= THE TASK =
Please give back an exact reproduction of the lines from the one with "Screen dimensions: 1193x1024" through the end of the entries below, and no others.

= SUPPLIED DATA =

*** Begin section ***

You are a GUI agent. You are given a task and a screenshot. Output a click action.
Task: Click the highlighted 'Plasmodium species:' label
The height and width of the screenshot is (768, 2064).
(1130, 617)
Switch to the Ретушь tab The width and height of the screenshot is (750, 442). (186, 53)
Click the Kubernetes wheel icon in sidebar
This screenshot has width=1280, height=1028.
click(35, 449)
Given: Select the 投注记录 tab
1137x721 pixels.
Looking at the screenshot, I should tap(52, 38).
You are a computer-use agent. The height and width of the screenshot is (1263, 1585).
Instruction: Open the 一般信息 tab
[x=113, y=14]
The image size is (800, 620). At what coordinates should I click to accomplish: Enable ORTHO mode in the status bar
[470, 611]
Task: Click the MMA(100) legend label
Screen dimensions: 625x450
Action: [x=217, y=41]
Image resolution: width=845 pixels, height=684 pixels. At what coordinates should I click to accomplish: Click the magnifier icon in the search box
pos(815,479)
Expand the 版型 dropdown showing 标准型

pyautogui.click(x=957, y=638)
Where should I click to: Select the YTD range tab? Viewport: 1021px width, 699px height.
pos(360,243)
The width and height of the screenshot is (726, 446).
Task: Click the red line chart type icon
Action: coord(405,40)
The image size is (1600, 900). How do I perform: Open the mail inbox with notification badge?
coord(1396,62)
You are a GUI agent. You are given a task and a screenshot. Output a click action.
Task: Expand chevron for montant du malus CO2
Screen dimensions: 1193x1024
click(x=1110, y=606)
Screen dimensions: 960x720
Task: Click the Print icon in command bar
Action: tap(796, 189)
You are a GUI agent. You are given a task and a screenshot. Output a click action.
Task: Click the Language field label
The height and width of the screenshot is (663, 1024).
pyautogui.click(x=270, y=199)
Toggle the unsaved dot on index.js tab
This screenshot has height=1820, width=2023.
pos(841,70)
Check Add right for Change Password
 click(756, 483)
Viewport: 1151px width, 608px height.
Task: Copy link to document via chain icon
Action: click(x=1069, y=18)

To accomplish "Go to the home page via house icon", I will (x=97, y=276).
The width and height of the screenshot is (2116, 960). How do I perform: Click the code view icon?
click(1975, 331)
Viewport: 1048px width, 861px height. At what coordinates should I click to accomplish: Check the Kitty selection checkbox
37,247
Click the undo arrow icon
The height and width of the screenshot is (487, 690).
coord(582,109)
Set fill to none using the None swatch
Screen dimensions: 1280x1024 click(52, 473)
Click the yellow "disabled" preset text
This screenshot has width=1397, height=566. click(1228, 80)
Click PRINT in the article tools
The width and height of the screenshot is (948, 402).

*** End section ***

= SOLUTION TO THIS EXERCISE =
Screen dimensions: 1193x1024
click(x=1110, y=606)
Screen dimensions: 960x720
Task: Click the Print icon in command bar
Action: tap(796, 189)
You are a GUI agent. You are given a task and a screenshot. Output a click action.
Task: Click the Language field label
The height and width of the screenshot is (663, 1024).
pyautogui.click(x=270, y=199)
Toggle the unsaved dot on index.js tab
This screenshot has height=1820, width=2023.
pos(841,70)
Check Add right for Change Password
 click(756, 483)
Viewport: 1151px width, 608px height.
Task: Copy link to document via chain icon
Action: click(x=1069, y=18)

To accomplish "Go to the home page via house icon", I will (x=97, y=276).
The width and height of the screenshot is (2116, 960). How do I perform: Click the code view icon?
click(1975, 331)
Viewport: 1048px width, 861px height. At what coordinates should I click to accomplish: Check the Kitty selection checkbox
37,247
Click the undo arrow icon
The height and width of the screenshot is (487, 690).
coord(582,109)
Set fill to none using the None swatch
Screen dimensions: 1280x1024 click(52, 473)
Click the yellow "disabled" preset text
This screenshot has width=1397, height=566. click(1228, 80)
Click PRINT in the article tools
The width and height of the screenshot is (948, 402).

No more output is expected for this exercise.